The Supreme Court of Victoria has overturned a Magistrates’ decision and reinforced existing law in relation to the application of GST in the settlement of insurance claims.

The plaintiff suffered a loss after one of its garbage trucks was involved in a collision. The plaintiff issued proceedings through a recovery agent against the defendant seeking the cost of repairing the garbage truck. The defendant’s insurer admitted liability for the collision.

Even though the plaintiff was a company registered for GST purposes and was entitled to claim an input tax credit (ITC) for the 10% GST component of the repairs to the truck, it sought the full GST-inclusive sum from the defendant. The plaintiff argued that it did not propose to claim an ITC and was entitled to recover the full cost of repairing the truck.
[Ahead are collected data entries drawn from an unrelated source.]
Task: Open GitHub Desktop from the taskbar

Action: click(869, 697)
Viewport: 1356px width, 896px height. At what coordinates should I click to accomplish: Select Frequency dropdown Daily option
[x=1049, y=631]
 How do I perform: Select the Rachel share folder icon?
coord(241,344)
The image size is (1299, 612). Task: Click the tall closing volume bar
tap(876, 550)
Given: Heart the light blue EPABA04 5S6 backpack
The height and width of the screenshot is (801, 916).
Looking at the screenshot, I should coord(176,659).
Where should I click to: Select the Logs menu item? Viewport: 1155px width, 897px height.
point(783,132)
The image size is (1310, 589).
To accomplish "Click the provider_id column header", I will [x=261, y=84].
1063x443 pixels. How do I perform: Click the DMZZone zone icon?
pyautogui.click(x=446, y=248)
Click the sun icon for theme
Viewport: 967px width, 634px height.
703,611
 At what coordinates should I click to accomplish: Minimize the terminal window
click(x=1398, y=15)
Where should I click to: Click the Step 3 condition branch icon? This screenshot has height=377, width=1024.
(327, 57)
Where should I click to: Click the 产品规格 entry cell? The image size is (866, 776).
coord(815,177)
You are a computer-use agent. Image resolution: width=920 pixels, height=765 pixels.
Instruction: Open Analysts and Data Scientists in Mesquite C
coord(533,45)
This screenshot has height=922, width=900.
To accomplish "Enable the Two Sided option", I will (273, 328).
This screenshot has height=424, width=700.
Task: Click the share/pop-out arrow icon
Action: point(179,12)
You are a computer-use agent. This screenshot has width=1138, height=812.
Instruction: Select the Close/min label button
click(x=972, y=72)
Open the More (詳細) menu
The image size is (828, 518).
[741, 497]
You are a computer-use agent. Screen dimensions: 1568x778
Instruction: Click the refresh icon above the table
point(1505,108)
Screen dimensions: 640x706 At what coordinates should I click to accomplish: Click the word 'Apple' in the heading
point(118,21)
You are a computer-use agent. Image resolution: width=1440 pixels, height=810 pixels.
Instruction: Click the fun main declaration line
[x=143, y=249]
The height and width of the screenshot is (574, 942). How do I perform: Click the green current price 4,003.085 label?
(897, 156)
The insurer argued that a company registered for GST purposes is only entitled to recover a GST-exclusive sum in a claim for damages against a tortfeasor.

The Magistrate found in favour of the plaintiff and imposed a complex set of orders whereby:

  • the insurer was to pay the plaintiff the full GST-inclusive cost of repairs;
  • the plaintiff was to then claim an ITC from the ATO within the next quarter; and
  • after claiming the ITC, the plaintiff was then to pay the GST component of the cost of repairs back to the insurer.

The insurer appealed the decision to the Victorian Supreme Court.  In doing so, it argued that the Magistrate’s order contravened the approach taken by other Australian superior courts, did not encourage finality of litigation and misapplied the rules relating to mitigation of loss. 

The insurer’s appeal was upheld by Justice Croft. His Honour held that the Magistrate’s orders were unnecessarily complex. His Honour held that the set of orders made by the Magistrate should be applied only in complex taxation cases where there is uncertainty as to the amount of tax to be levied on an award of damages. In relation to mitigation of loss, Justice Croft held that the Magistrate erred by ordering the plaintiff to claim an ITC. His Honour held that the Court is not justified in ordering a plaintiff to mitigate its loss but should rather make an appropriate discount to any award of damages to reflect a plaintiff’s failure to mitigate. His Honour determined that the appropriate measure of loss in such a case is a GST-exclusive figure.

Millington v Waste Wise Environmental Pty Ltd [2015] VSC 167

This case confirmed the general principle applied in insurance settlements, which is that an insurer is only liable to pay a GST-exclusive sum to a claimant company that is registered for GST. This is the first time that this issue has been considered in a Victorian appellate court and is now binding law in Victoria.